No one wants to tell Francis to call it off, and the Iraqi government has every interest in showing off its relative stability by welcoming the first pope to the birthplace of Abraham. The March 5-8 trip is expected to provide a sorely-needed spiritual boost to Iraq’s beleaguered Christians while furthering the Vatican’s bridge-building efforts with the Muslim world. 

But from a purely epidemiological standpoint, as well as the public health message it sends, a papal trip to Iraq amid a global pandemic is not advisable, health experts say.


The visit has other reasons and meanings that go beyond epidemiological concerns.  AP seems unable to find that point.  Maya Gebeily (AFP) reports:

Persecution has already slashed the country's Christian community -- one of the world's oldest -- from 1.5 million in 2003 to just 400,000 today.

The 84-year-old pontiff plans to voice solidarity with them and the rest of Iraq's 40 million people during an intense week of visits nationwide.

From central Baghdad to the Shiite shrine city of Najaf, welcome banners featuring his image and Arabic title "Baba al-Vatican" already dot the streets.

From Ur, the birthplace of the Prophet Abraham in the southern desert, to ravaged Christian towns in the north, roads are being paved and churches rehabilitated in remote areas that have never seen such a high-profile visitor.



Pope Francis has an ambitious agenda for the first-ever papal visit to Iraq, including some of the country's most treasured sites. l
@AFP
politics.com.ph/five-places-th #PolitikoGlobal



The pope’s upcoming visit to Iraq is a “precious gift” not only for the Christians who live there, but for all those who after years of war want a return to peace and coexistence between religions, a priest who worked for eight years in the diocese of Mosul told Arab News.

“We’ve been waiting for this for a long time. Pope Francis is coming … to invite us to all be instruments of peace,” said Fr. Jalal Jako.

“Like a dove, he’ll bring a twig of peace to all the people living in this land who’ve suffered for too long.”

Jako, currently in Italy, will return to Iraq for the pope’s visit, which will begin on March 5.

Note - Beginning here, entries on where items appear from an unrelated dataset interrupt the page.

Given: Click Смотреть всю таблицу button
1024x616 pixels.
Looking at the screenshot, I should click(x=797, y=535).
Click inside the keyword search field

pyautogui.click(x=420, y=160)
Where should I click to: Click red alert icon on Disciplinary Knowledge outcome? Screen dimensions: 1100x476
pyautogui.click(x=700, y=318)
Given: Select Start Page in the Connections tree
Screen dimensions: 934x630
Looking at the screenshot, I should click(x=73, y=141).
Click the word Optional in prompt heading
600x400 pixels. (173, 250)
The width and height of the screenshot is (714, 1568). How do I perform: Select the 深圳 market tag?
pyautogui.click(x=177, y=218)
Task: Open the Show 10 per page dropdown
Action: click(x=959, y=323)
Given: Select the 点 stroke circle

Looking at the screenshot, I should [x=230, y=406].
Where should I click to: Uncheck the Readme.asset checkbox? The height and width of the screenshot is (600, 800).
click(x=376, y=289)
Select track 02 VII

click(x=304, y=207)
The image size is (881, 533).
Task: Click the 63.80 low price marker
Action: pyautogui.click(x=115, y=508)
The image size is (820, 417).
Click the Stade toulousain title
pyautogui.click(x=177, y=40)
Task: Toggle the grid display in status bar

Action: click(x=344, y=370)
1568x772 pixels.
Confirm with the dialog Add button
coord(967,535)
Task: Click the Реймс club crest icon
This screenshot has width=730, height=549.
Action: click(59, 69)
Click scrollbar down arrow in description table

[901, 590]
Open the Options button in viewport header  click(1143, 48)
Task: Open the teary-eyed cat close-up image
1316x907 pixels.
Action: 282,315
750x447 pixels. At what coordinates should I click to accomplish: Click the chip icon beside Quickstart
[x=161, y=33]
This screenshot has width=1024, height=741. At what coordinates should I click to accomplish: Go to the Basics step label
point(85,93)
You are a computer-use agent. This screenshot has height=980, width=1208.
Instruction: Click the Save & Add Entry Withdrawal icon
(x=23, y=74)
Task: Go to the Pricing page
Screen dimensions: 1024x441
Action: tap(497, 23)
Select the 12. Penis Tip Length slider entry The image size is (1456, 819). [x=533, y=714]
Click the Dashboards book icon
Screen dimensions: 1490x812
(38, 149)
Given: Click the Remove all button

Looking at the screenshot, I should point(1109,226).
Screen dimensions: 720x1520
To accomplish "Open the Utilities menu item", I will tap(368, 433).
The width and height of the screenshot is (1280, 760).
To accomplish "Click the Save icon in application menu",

In other news, Will Bunch (PHILADELPHIA INQURIER) weighs in on Joe Biden's bombing of Syria:


But I don’t understand what gives Biden — like his predecessors Trump, Barack Obama and George W. Bush — either the legal or moral authority to unilaterally launch a military attack in Syria, when there’s been no declaration of war and the only authorization of military force is nearly 20 years old in response to the 9/11 attacks. (Neither, by the way, do some Democratic Biden allies in Congress.) More importantly, I don’t understand why Biden doesn’t seem to have a plan to end that “forever war” that dates to 2001, or the never-ending presence of U.S. troops in places like Iraq since 2003, when they toppled Saddam Hussein but never left, for ever-changing and increasingly muddled reasons. The national conversation shouldn’t be about what Biden needs to do to protect our troops in Iraq but — in a world that increasingly looks nothing like 2003 — why in God’s name are they still over there?